Youssef El-Nesyri a inscrit le penalty victorieux et Yassine « Bono » Bounou a repoussé deux tentatives pour offrir au Maroc une qualification en finale de la Coupe d’Afrique des nations, mercredi, grâce à une victoire 4-2 aux tirs au but face au Nigeria. Les deux équipes s’étaient neutralisées 0-0 après prolongation.
Le gardien nigérian Stanley Nwabali est parvenu à stopper un tir au but, mais il a été dominé par Bono lors de la séance décisive. La rencontre s’est déroulée devant 65 458 spectateurs, en grande majorité favorables au Maroc, au stade Prince Moulay Abdellah de Rabat.
Un stade acquis à la cause marocaine
« Nous avons joué avec 12 joueurs », a déclaré le sélectionneur marocain Walid Regragui en référence au soutien du public.

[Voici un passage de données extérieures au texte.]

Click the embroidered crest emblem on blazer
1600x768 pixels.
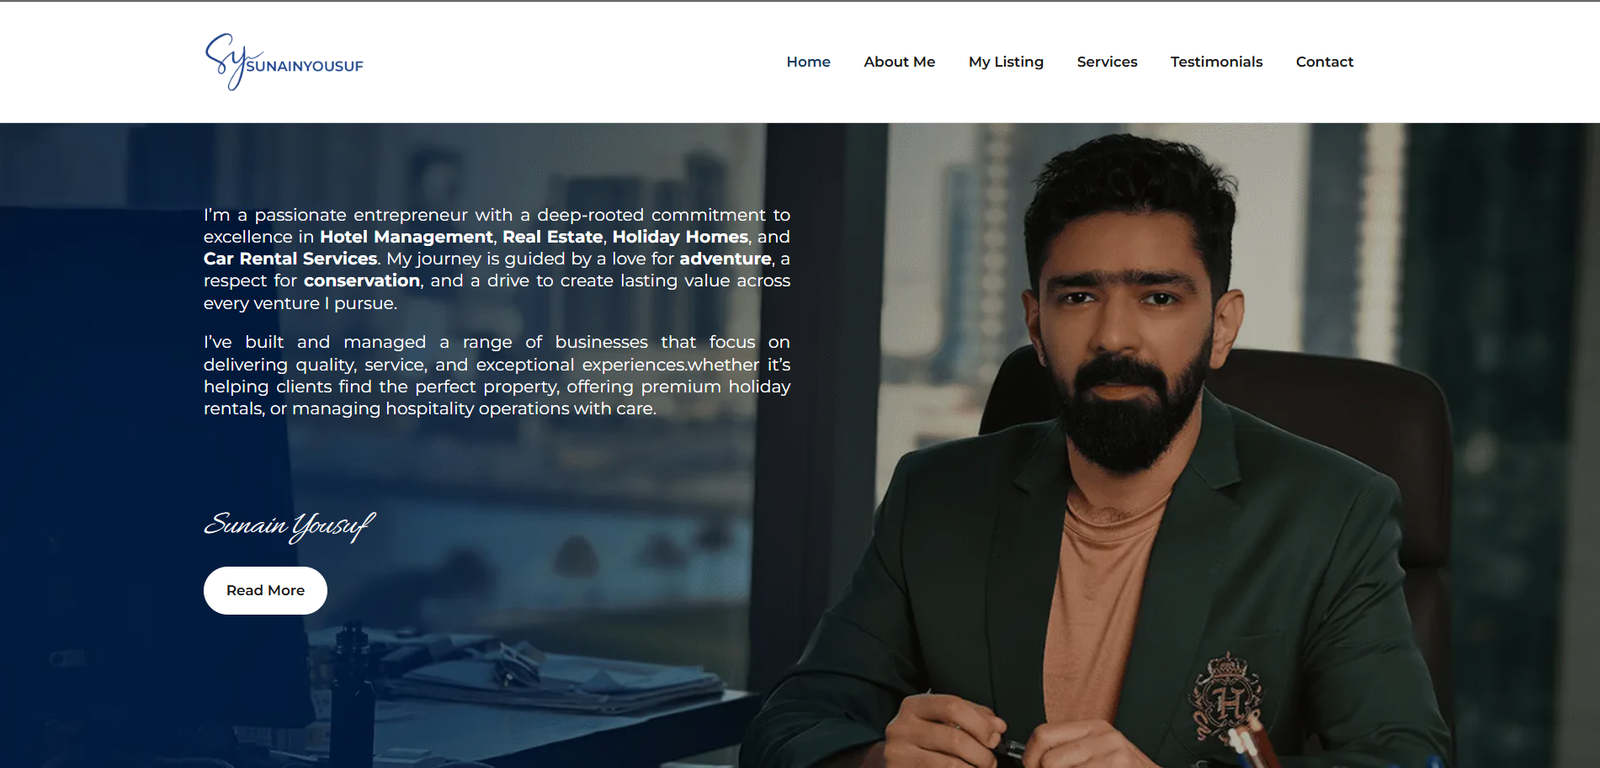1226,697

Quelques supporters nigérians, vêtus de vert, étaient présents dans les tribunes, mais peinaient à se faire entendre face à l’ambiance imposée par les supporters locaux.
Le Maroc, pays hôte de la compétition, s’est ainsi offert une finale dimanche dans le même stade face au Sénégal, tenant du titre 2021. Les Lions de la Teranga se sont qualifiés plus tôt dans la journée en battant l’Égypte 1-0 à Tanger lors de l’autre demi-finale.

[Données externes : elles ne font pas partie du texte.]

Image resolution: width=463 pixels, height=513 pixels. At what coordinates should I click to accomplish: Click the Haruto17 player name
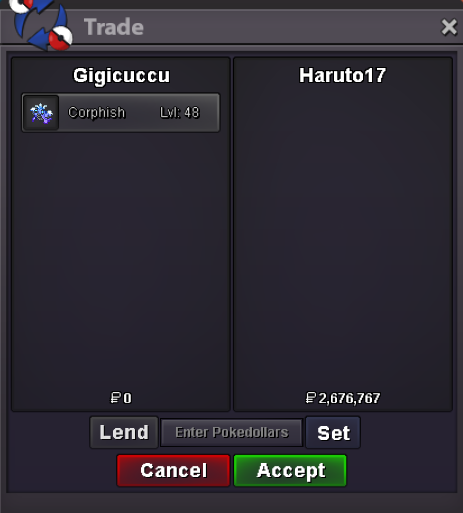(342, 75)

Une finale très attendue et des billets hors de prix
Le Maroc tentera de décrocher son premier titre continental depuis son unique sacre en 1976. L’engouement autour de la finale promet d’être immense et les billets devraient atteindre des prix très élevés. Avant la demi-finale de mercredi, plusieurs informations faisaient état de billets affichés à une valeur faciale de 300 à 500 dirhams, revendus jusqu’à 7 000 dirhams ou plus sur le marché illégal.
Sur le terrain, l’influence du public était perceptible à chaque prise de balle nigériane, couverte par un concert assourdissant de sifflets.

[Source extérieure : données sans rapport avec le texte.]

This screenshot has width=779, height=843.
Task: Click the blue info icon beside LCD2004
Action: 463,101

Des occasions marocaines, un Nigeria peu inspiré
Calvin Bassey a été le premier joueur à subir l’accueil bruyant du public lorsqu’il est entré seul sur la pelouse avant le coup d’envoi, auquel il a répondu par un large sourire. Le Maroc s’est montré dangereux dès les premières minutes, avec un superbe tacle de Semi Ajayi pour contrer Ismael Saibari. Brahim Díaz a ensuite frôlé le poteau sur une frappe enroulée avant de tenter de galvaniser un public déjà en ébullition.
Bassey a été averti pour une faute tactique à l’entrée de la surface, ce qui l’aurait privé de la finale en cas de qualification du Nigeria. Il manquera finalement le match pour la troisième place, jugé peu attractif, contre l’Égypte samedi à Casablanca.
Ademola Lookman a signé l’unique tir cadré des Super Eagles, une frappe trop centrale pour inquiéter Bono après une belle action collective. Dans l’ensemble, le Nigeria s’est montré trop peu inspiré offensivement.
Regragui souligne la solidité de son équipe
« C’était une équipe qui avait marqué 14 buts. Ils ont tiré deux fois et n’ont cadré qu’une seule frappe. Cela veut dire quelque chose », a souligné Walid Regragui.
Le Maroc a dominé les statistiques avec 16 tirs, dont cinq cadrés. Brahim Díaz, Ayoub El Kaabi et Achraf Hakimi se sont tous procuré de nettes occasions. Le Nigeria a néanmoins résisté jusqu’à la séance de tirs au but, où Bono a repoussé les tentatives de Samuel Chukwueze et Bruno Onyemaechi, avant de voir Youssef El-Nesyri offrir la qualification aux Lions de l’Atlas.